* **DATA EXTRACTS**

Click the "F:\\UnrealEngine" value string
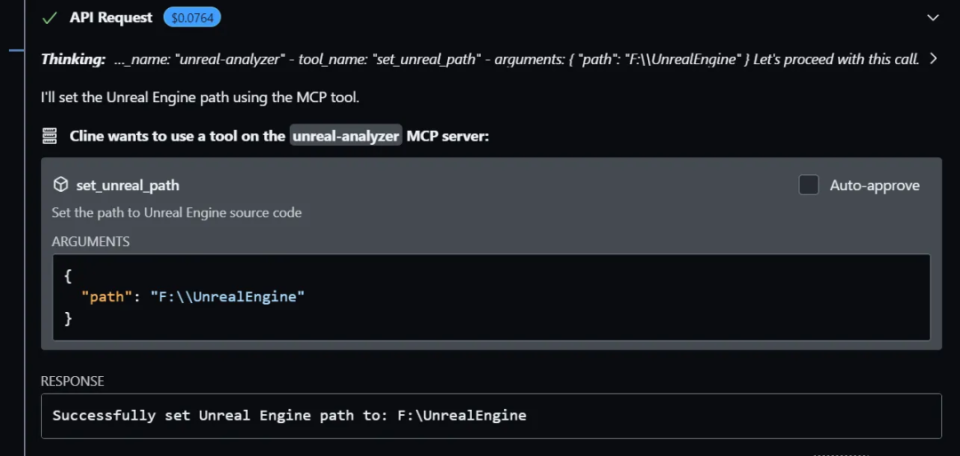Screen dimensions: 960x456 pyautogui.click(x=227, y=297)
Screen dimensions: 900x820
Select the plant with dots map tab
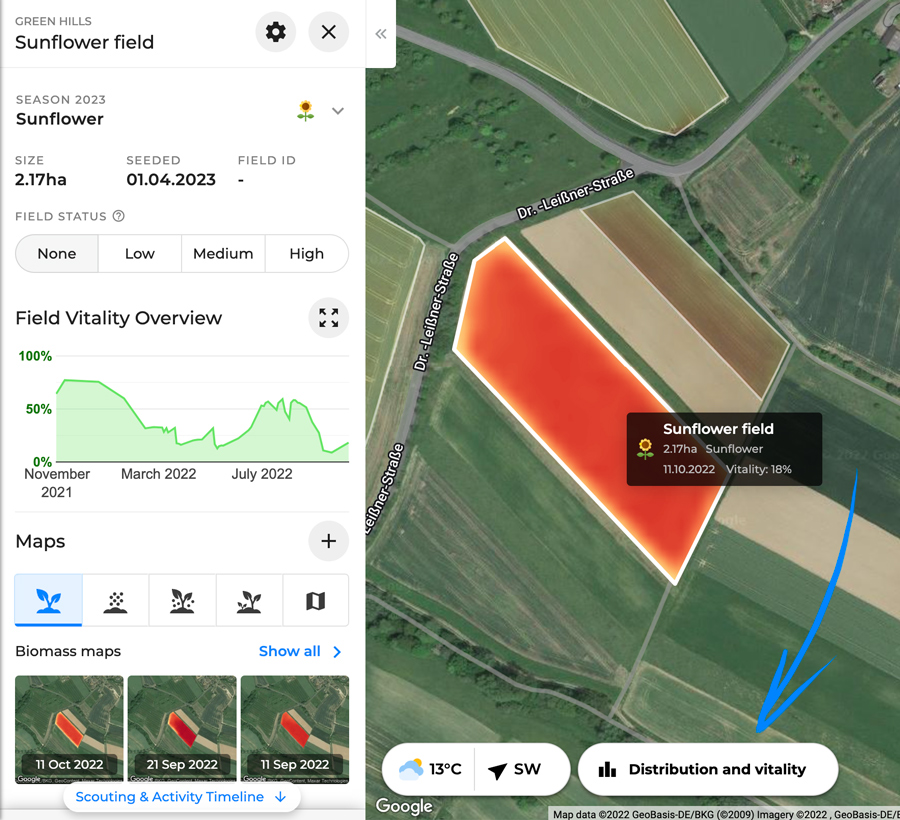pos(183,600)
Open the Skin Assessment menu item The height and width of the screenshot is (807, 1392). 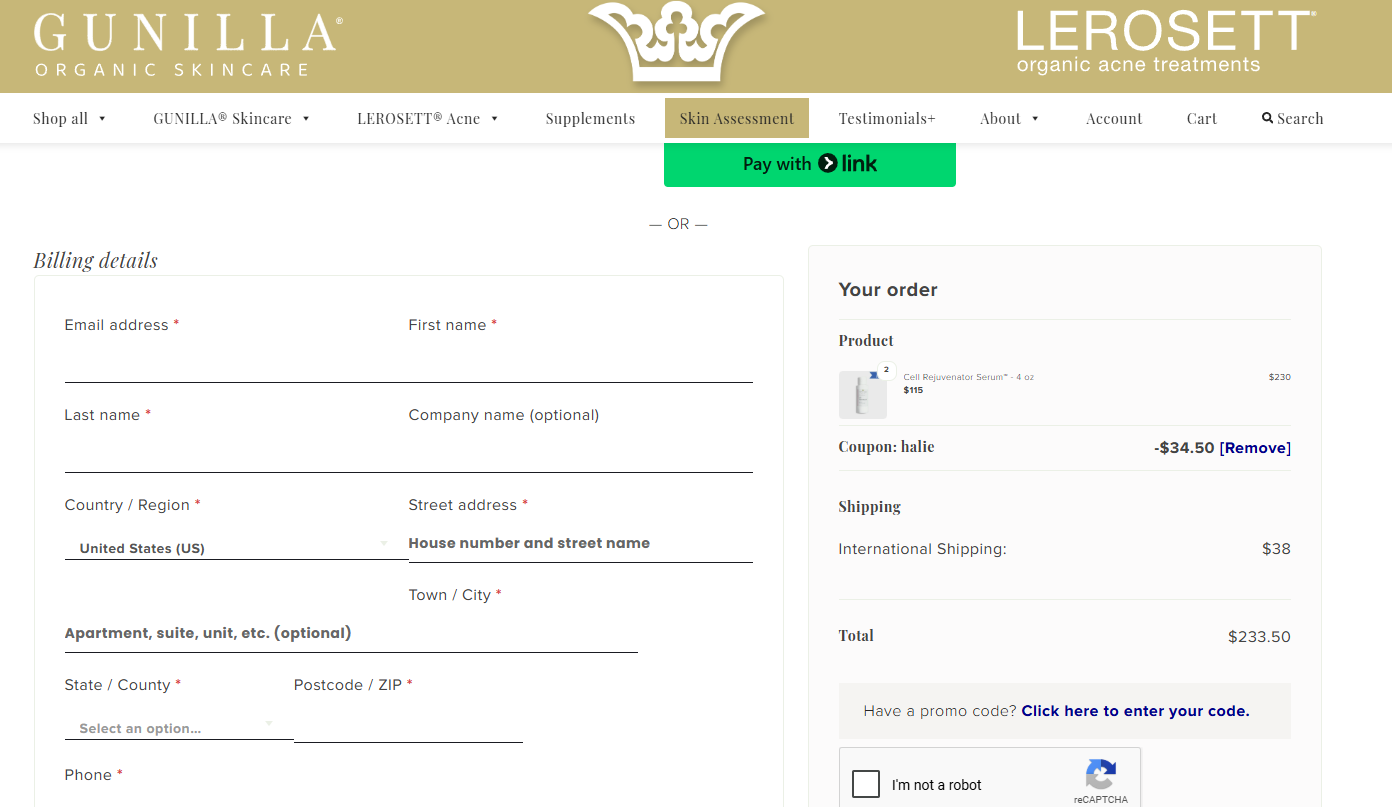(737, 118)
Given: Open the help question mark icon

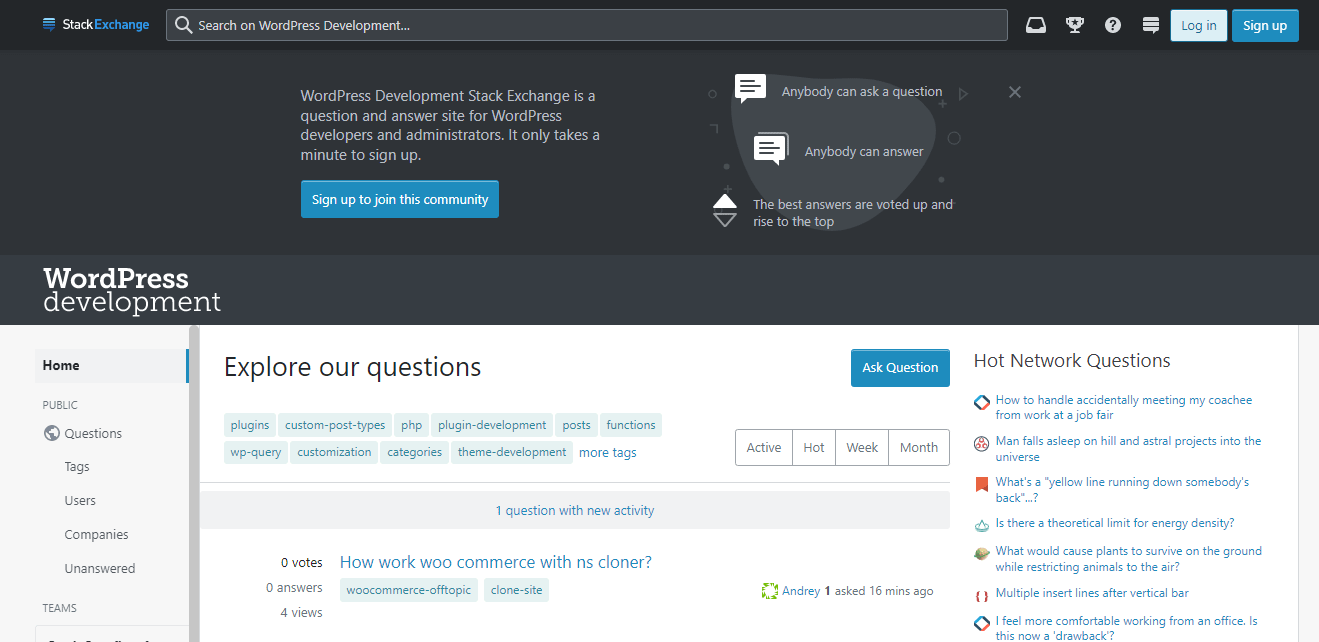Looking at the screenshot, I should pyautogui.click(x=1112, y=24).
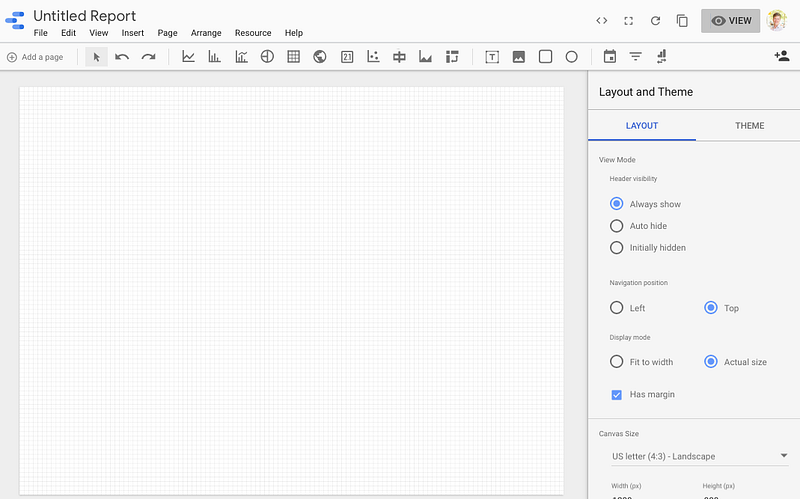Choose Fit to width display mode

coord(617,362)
--
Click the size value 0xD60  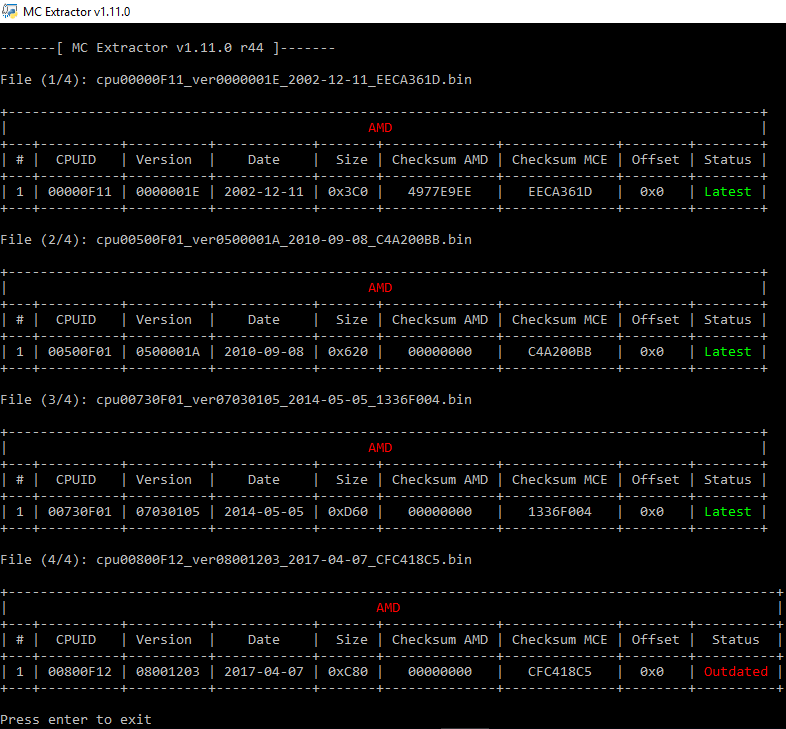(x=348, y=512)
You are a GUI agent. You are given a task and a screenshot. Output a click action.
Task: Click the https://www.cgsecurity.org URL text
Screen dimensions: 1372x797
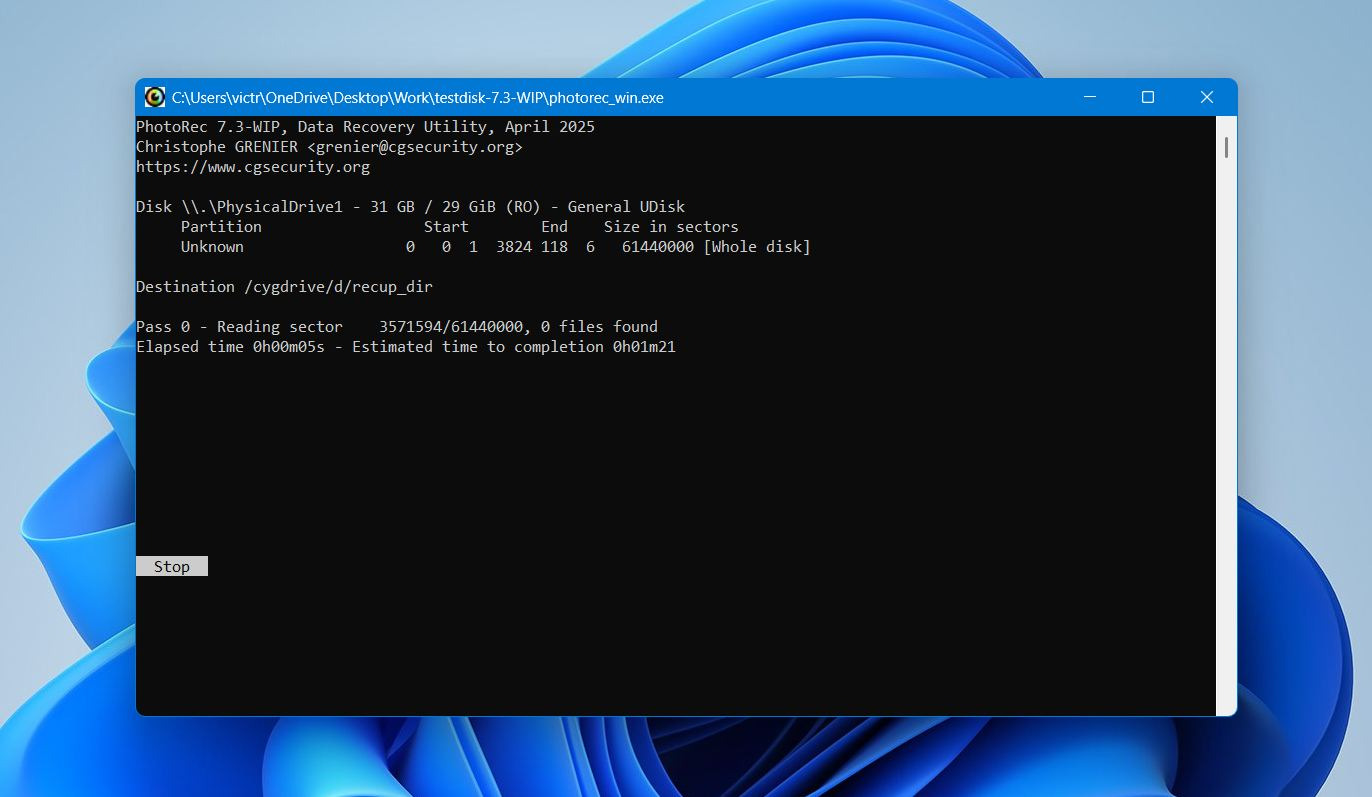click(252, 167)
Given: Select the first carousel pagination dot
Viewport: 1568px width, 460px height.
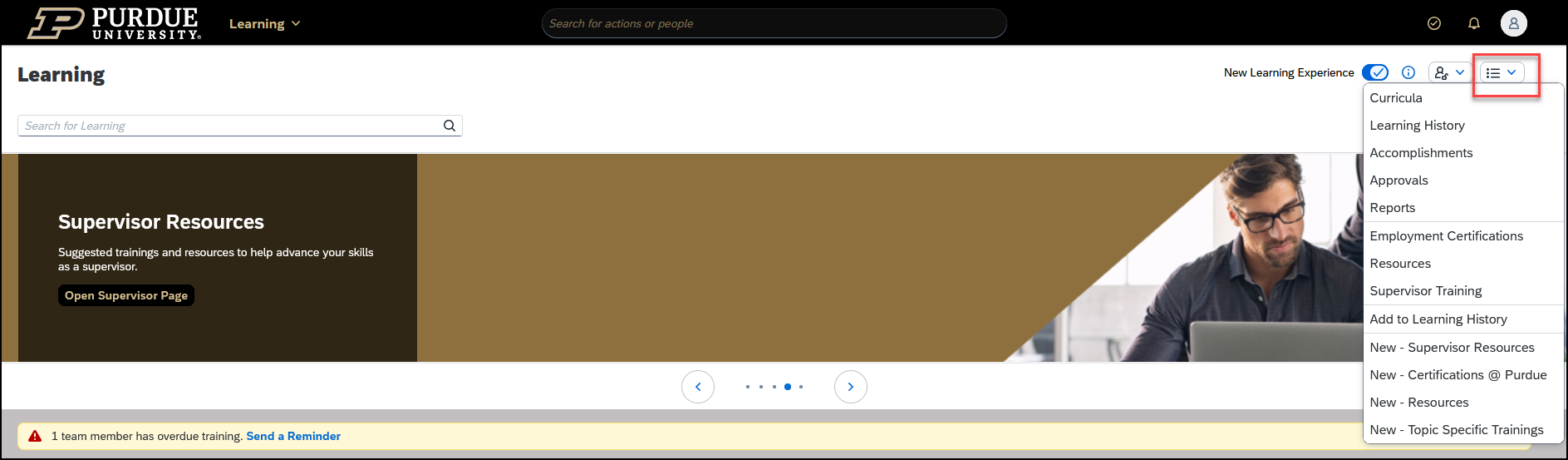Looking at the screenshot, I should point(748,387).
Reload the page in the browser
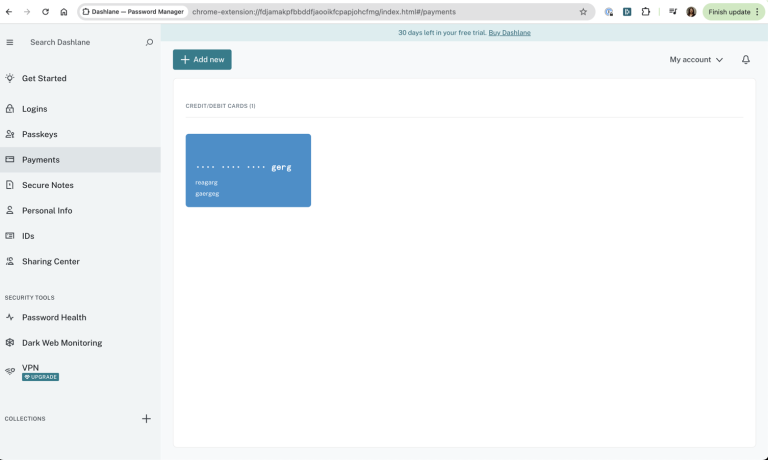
---
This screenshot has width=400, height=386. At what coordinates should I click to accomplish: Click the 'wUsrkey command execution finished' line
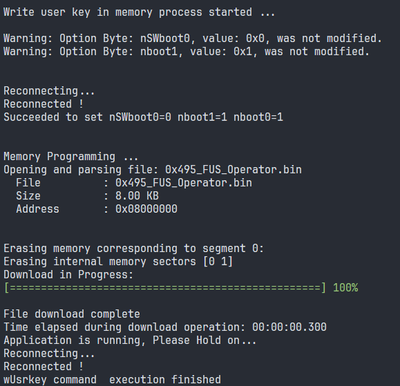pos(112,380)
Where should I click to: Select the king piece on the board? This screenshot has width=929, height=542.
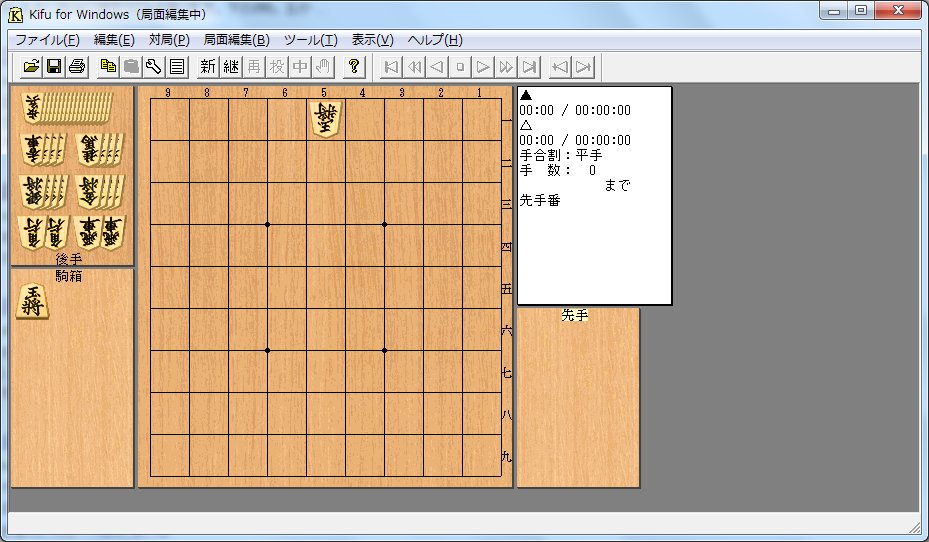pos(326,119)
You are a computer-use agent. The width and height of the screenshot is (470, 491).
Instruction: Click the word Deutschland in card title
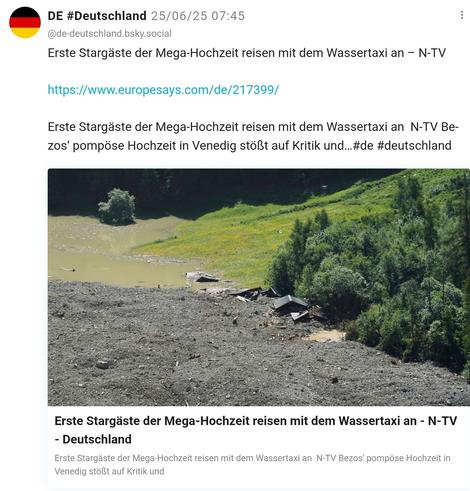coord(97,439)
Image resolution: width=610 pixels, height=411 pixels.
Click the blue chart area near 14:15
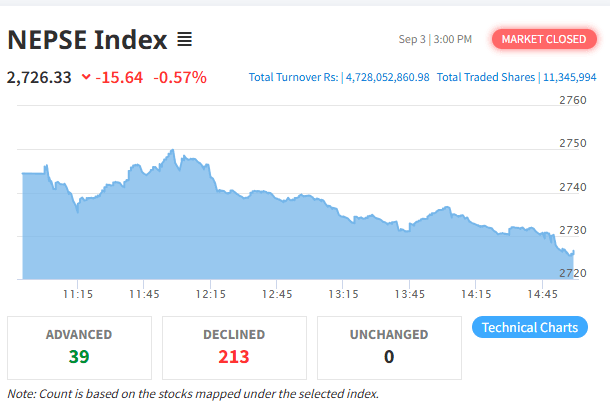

* **INSTRUCTIONS FOR THE TASK**
Show all of the lines above in which "agent" is present.

* **ANSWER**
You are a GUI agent. You are given a task and a screenshot. Output a click action.
You are a computer-use agent. The width and height of the screenshot is (470, 491).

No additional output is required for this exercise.